I wanted to write a little bit about how I got the performance of this game to an acceptable level.

For being such a casual game, I hit some serious performance issues late in the game. The iPhone 5 ran pretty much flawlessly, but the iPad 3 ran at 30-35 FPS, and the iPod Touch 4th Gen ran at 12-17 FPS. The 4th Gen was my low mark, and I wanted to get that up to at least 30 and the iPad 3 to at least 45.

Problem 1: Garbage
If you develop in Unity for mobile, the garbage collector is going to crop up in your profiler at some point. The general rule: never generate garbage per-frame.

This is harder than it sounds, since seemingly innocuous calls generate garbage. Things like gameObject.name generate garbage, and gameObject.GetComponent generates garbage only if the component doesn't exist. Converting numbers to text can also be obnoxious, especially if you have something like a "Score" string that changes frequently.

This was mostly low-hanging fruit though - the Unity profiler made the problem points easy to identify and address.

Problem 2: Fillrate
Have a look at the cityscape for the game:
jR8EWec.png

There were 3 large images (*large* images) that were very fill-rate heavy. The resolution of iPad 3 is 2048 x 1536, and stacking these gets really expensive. I couldn't cut these out, they were critical to the aesthetic of the game, but they were definitely dragging me down.

The solution here was to cut all those images up into two sections: the bottom portion didn't have alpha at all, whereas the top (smaller) portion still needed the alpha. Then I wrote dirt simple shaders to render this. Making the bottom portions opaque allowed them to be rendered much faste.

This had the most pronounced impact on performance, and I quickly saw a 15 FPS boost on iPad 3.

Problem 3: Colliders
Unity doesn't like having colliders manually moved around. It gets fussy, and performance starts to drag. The game uses almost exclusively hand-controlled colliders, however, so I had to do something there.

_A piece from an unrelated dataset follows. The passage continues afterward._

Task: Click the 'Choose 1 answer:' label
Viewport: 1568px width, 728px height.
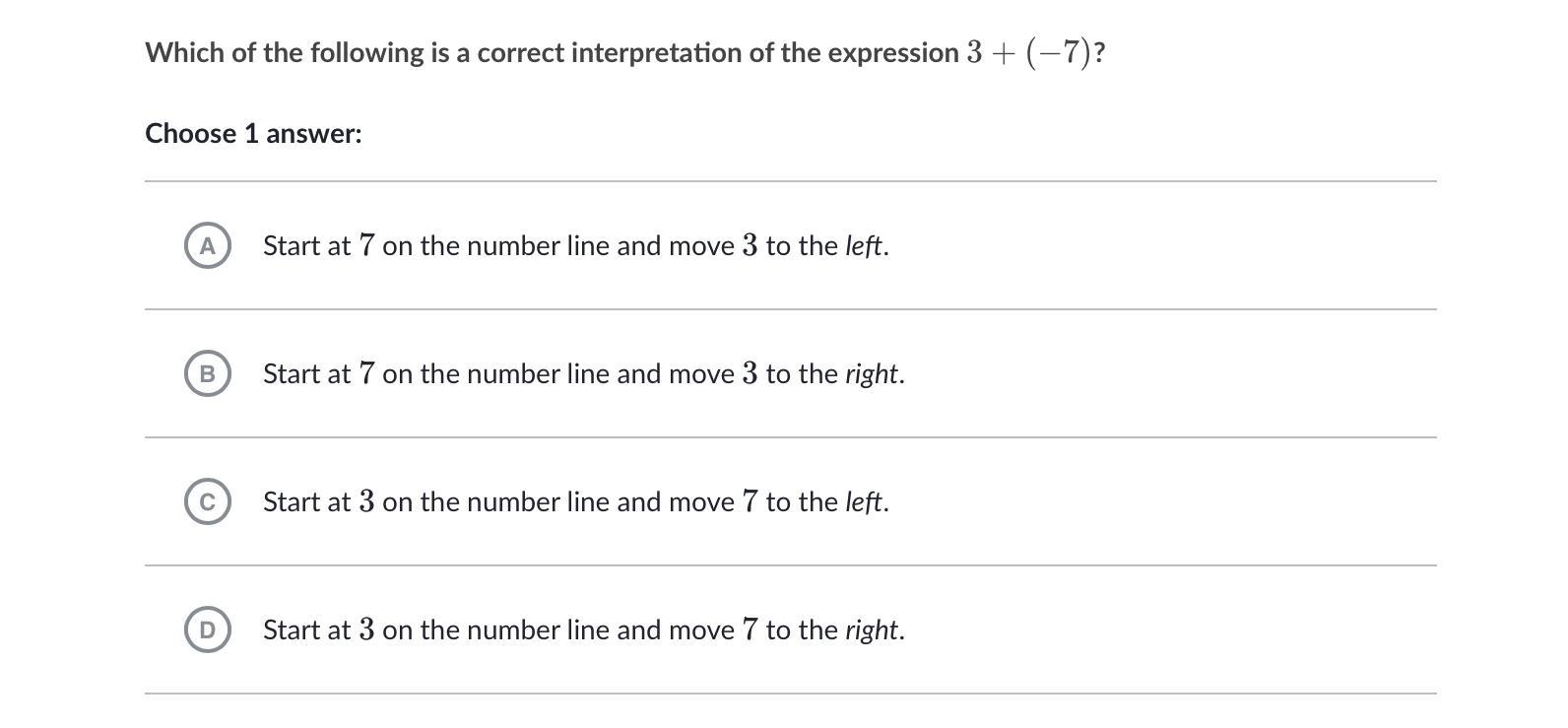Action: (x=253, y=134)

I got a decent bump by just not updating the colliders of entities that weren't visible. It wasn't huge, but I couldn't exactly overhaul the game to address this.

Problem 4: Sandworms
There are 3 sandworms that are constantly chasing the player, and sometimes there are extras in the background for aesthetics:
iVZdTva.png

The sandworms were created by tweening the control points of a spline and then dynamically generating a mesh from that. Two subproblems arose from this: dynamically generating the mesh was expensive, and updating the collider was killer.

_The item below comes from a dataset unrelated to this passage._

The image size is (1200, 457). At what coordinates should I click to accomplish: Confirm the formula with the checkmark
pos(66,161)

Optimizing the mesh generation required just rolling up my sleeves and hammering on problem points the profiler picked up. There was only so much I could do here. I made a few loops take up less time and simplified how the curve was extruded, but ultimately didn't gain much.

Optimizing the collider yielded significant boosts. Initially I was using a mesh collider for the snake, which was brutally expensive. Instead, I switched to approximating the shape with multiple capsule colliders. I also switched to only updating those colliders when the snakes were visible.
rbaA58O.png

Problem 5: Device Hangups
The 4th Gen iPod just isn't that good a machine. There was an upper bar that I was never going to exceed.

I turned off several features for the low-end devices. Motion blur had to go, and some of the background VFX get turned off dynamically.

Dumb Luck
I reached a peak on the iPad 3 of between 45 & 55 FPS, leaning toward the low end. Then I updated Unity to the latest release and the average became closer to 55-60. So... that was nice.

Conclusion
There were a bunch of other tiny things that needed tweaking, but the above had the most significant impact on performance. I managed to hit my iPad 3 target. 4th Gen iPod fell a little below the mark - it averages closer to 25 FPS, whereas I wanted 30, but I can live with that.

It was definitely a *long* week of banging my head against a wall, so I'm very glad I was able to hit my performance targets.